[WHAT TO DO]:
Pictures are not part of the copy; retype all the records below exactly.

★ ★ ★ ★ ★ ★ ★

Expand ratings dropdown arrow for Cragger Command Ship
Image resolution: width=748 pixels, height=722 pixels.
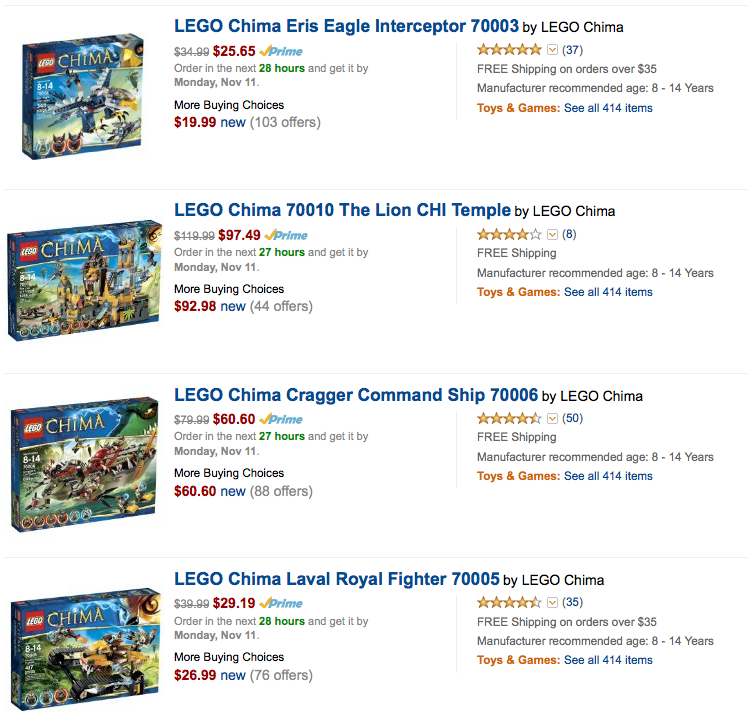[x=552, y=418]
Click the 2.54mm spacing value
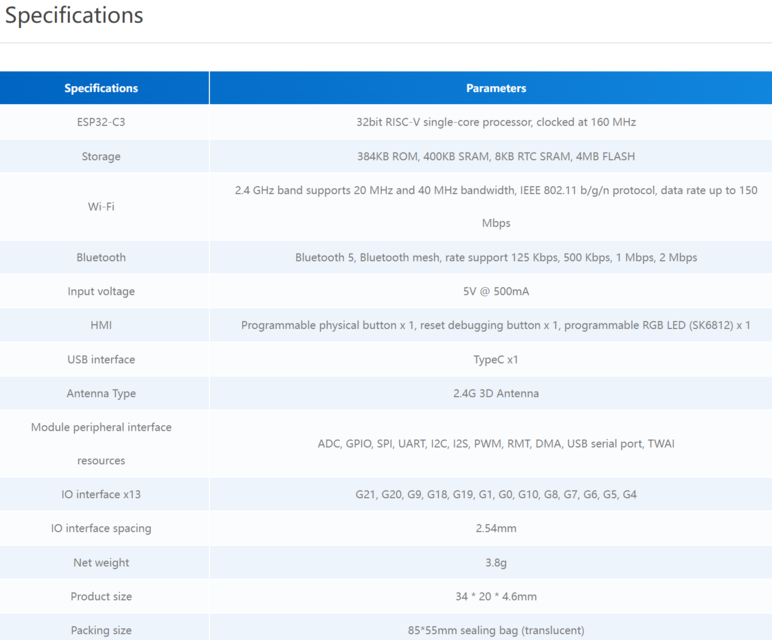 pyautogui.click(x=495, y=528)
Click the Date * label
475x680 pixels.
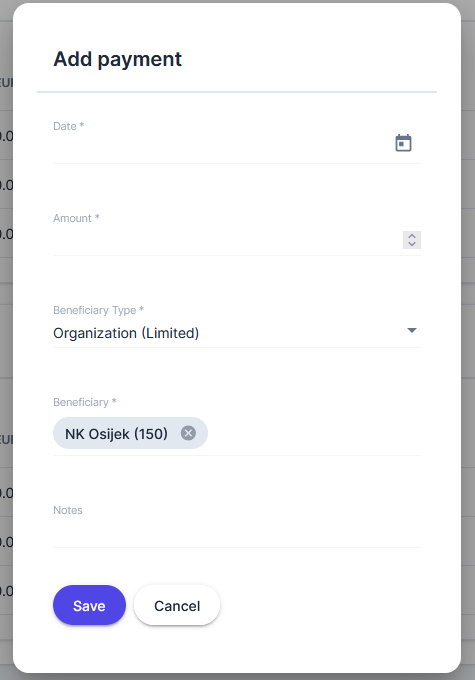[69, 126]
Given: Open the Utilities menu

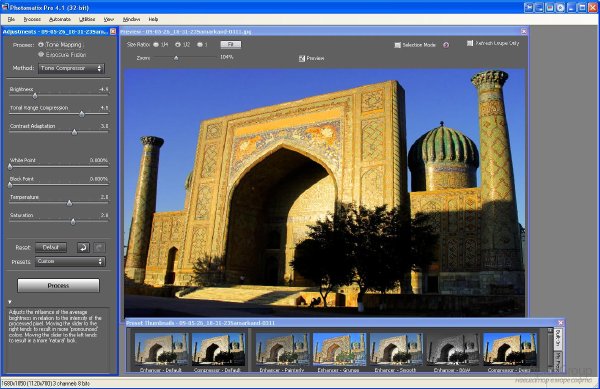Looking at the screenshot, I should pos(87,19).
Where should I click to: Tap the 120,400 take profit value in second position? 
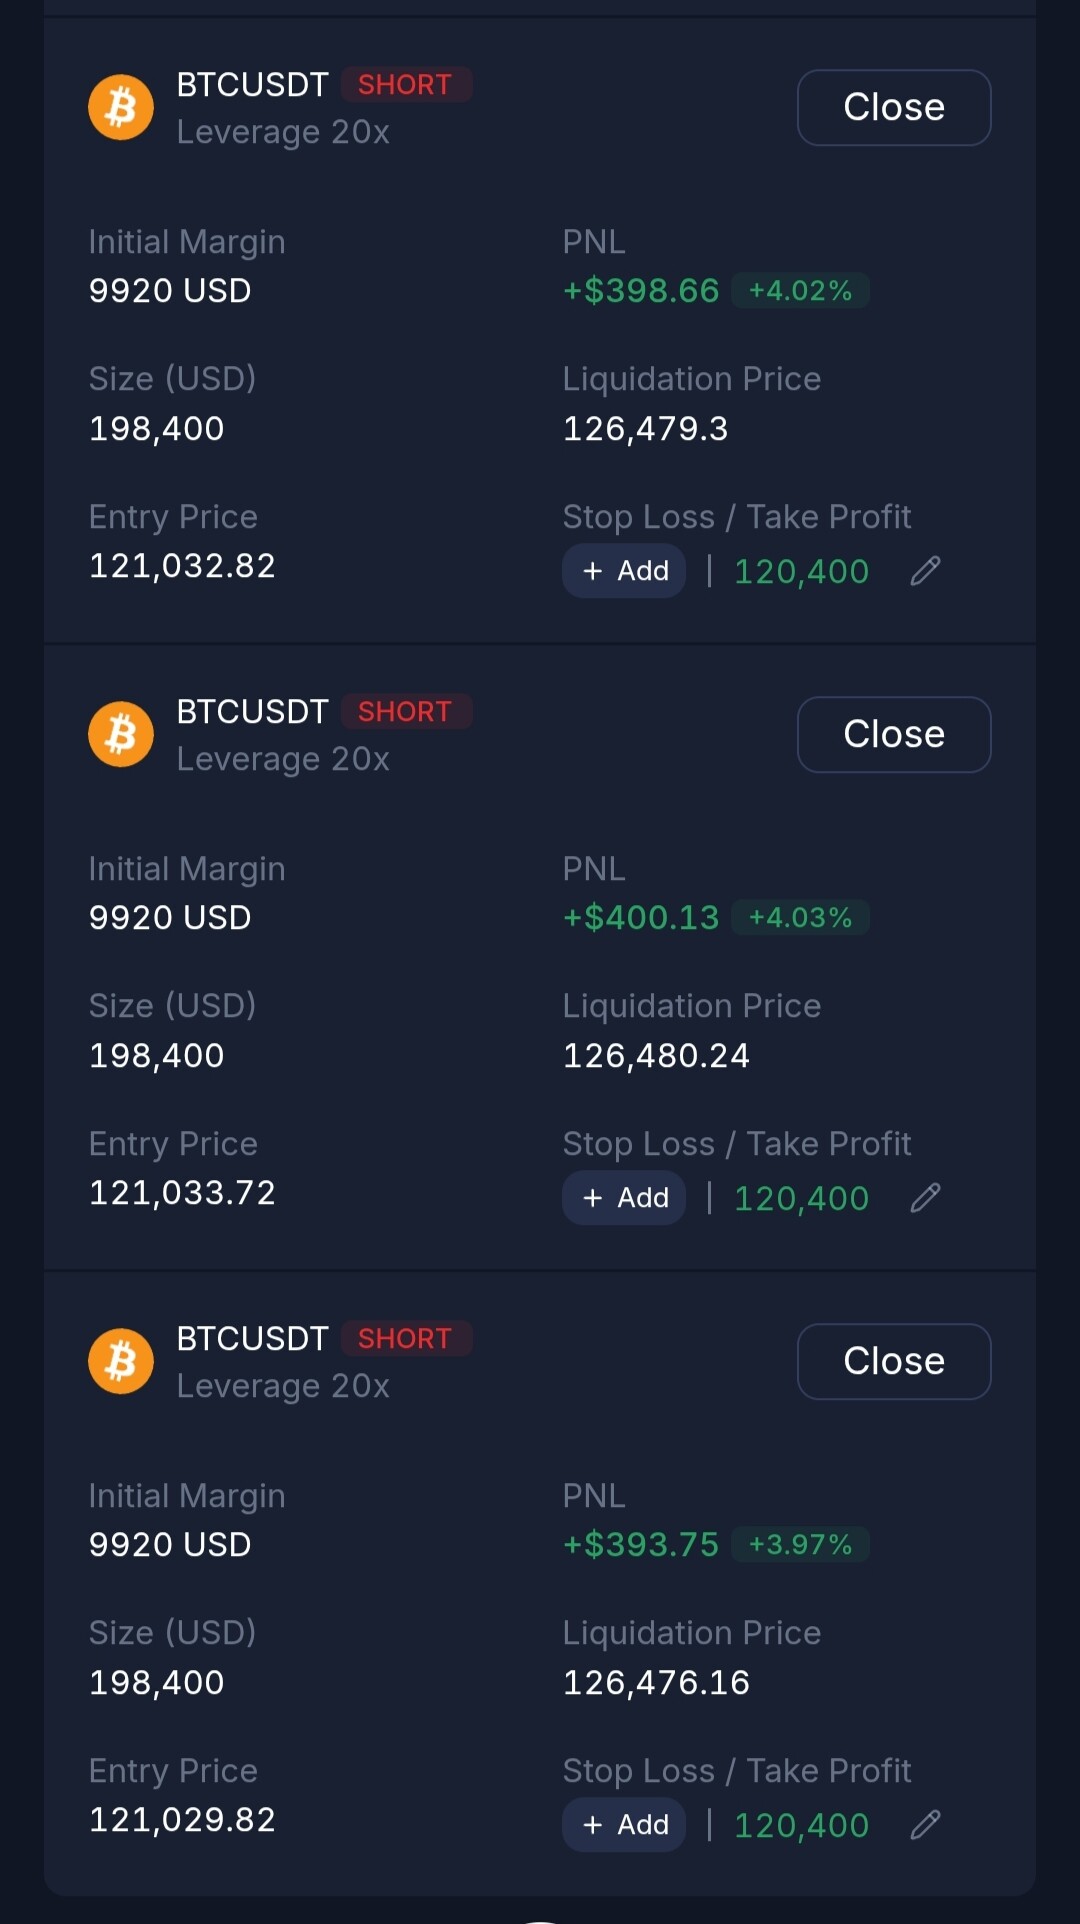[x=802, y=1199]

★ ★ ★ ★ ★ ★ ★

[SOLUTION FOR THIS PROBLEM]:
Expand ratings dropdown arrow for Cragger Command Ship
Image resolution: width=748 pixels, height=722 pixels.
[x=552, y=418]
Click the 2.54mm spacing value
 pyautogui.click(x=495, y=528)
Click the Date * label
475x680 pixels.
[69, 126]
Given: Open the Utilities menu

Looking at the screenshot, I should pos(87,19).
Where should I click to: Tap the 120,400 take profit value in second position? 
[x=802, y=1199]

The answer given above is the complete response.